**PROMPT:**
Given the material below, output exactly the lines from the line with "The image size is (565, 378)." to the line with "The height and width of the screenshot is (213, 406).", both ends included, and no other lines.

**ENTRIES SHOWN:**
* * *

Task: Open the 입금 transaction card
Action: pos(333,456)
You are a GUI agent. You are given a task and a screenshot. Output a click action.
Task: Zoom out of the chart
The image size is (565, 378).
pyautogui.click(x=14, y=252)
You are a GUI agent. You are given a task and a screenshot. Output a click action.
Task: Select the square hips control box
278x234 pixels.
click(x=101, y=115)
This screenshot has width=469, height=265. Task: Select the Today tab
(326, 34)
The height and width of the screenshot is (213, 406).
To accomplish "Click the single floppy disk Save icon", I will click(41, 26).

* * *

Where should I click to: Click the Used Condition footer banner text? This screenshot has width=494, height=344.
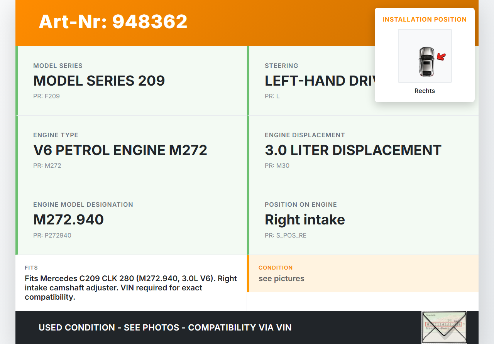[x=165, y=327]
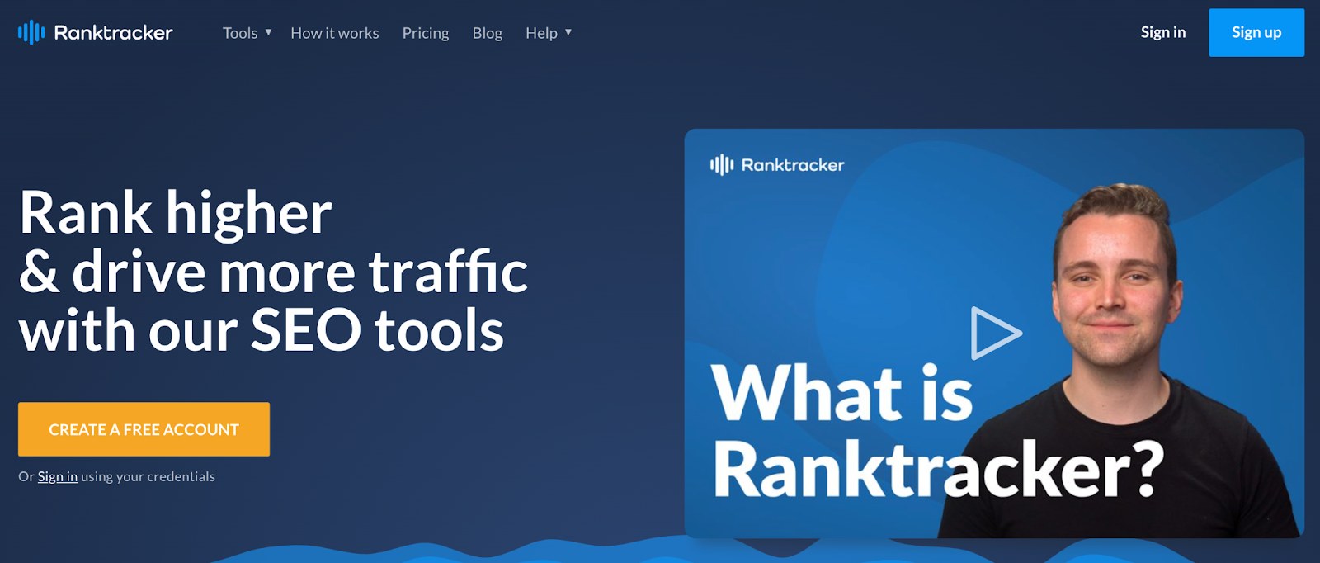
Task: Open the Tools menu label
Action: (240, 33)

* * *

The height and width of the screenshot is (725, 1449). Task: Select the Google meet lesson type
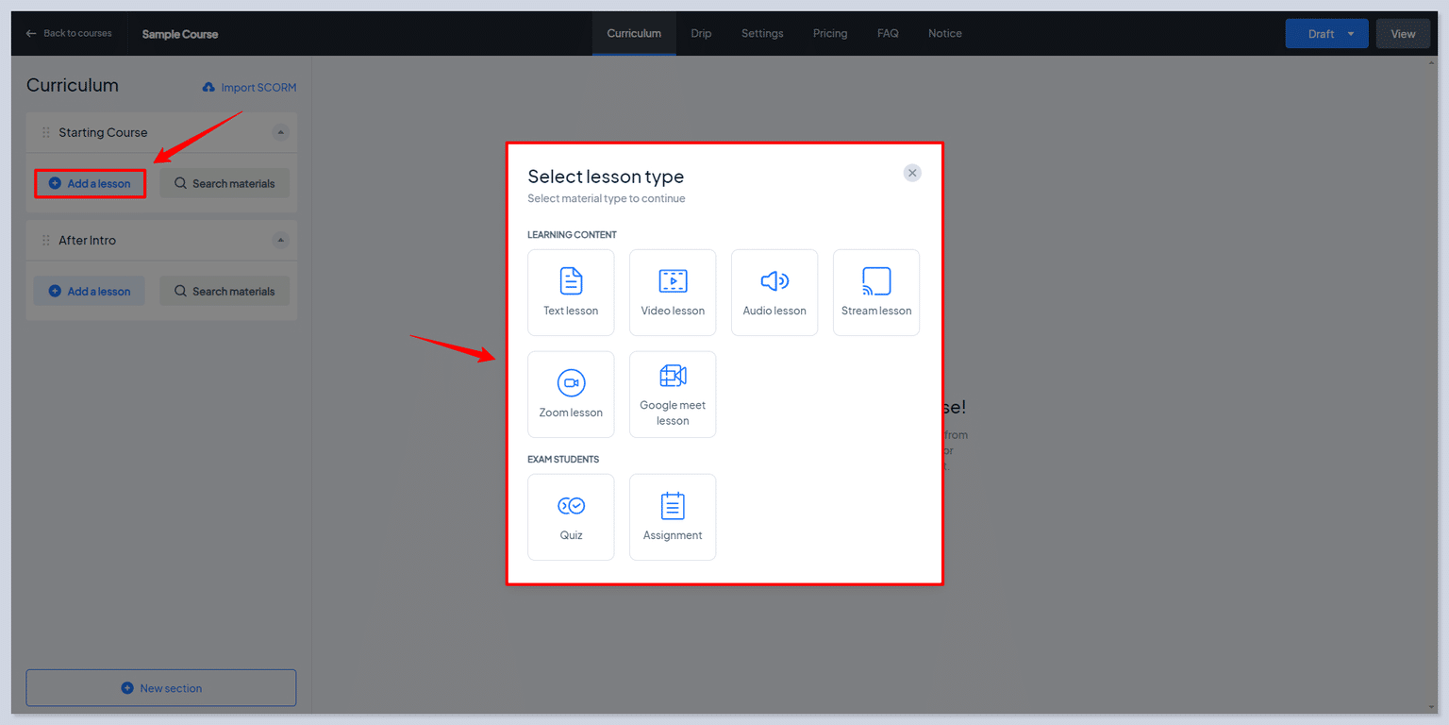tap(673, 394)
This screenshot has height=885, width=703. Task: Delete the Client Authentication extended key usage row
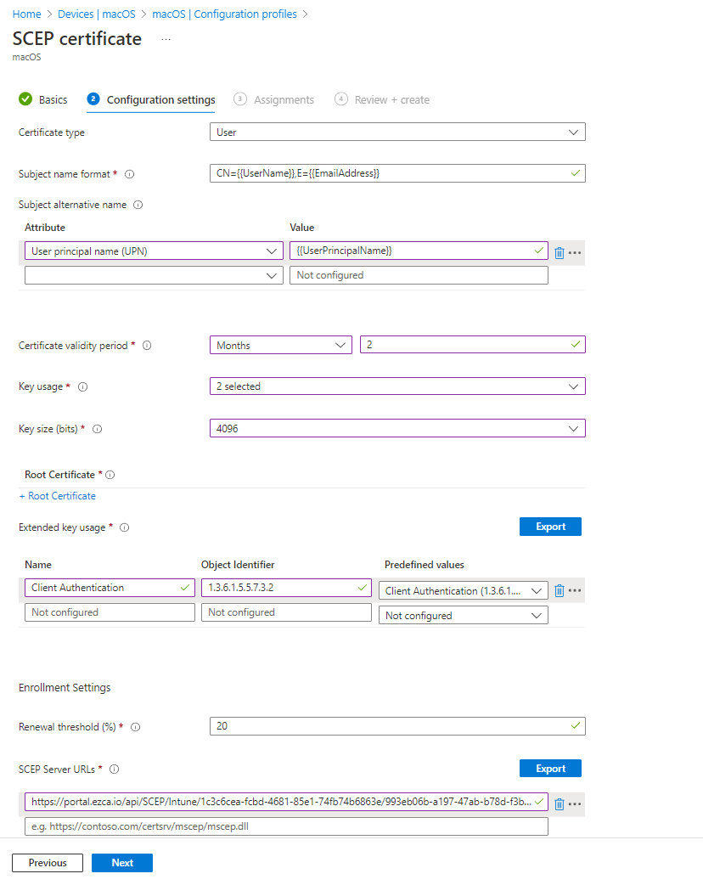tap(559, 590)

* * *

**SOLUTION BELOW:**
The image size is (565, 378).
pyautogui.click(x=14, y=252)
You are a GUI agent. You are given a task and a screenshot. Output a click action.
Task: Select the square hips control box
278x234 pixels.
click(x=101, y=115)
This screenshot has width=469, height=265. Task: Select the Today tab
(326, 34)
The height and width of the screenshot is (213, 406).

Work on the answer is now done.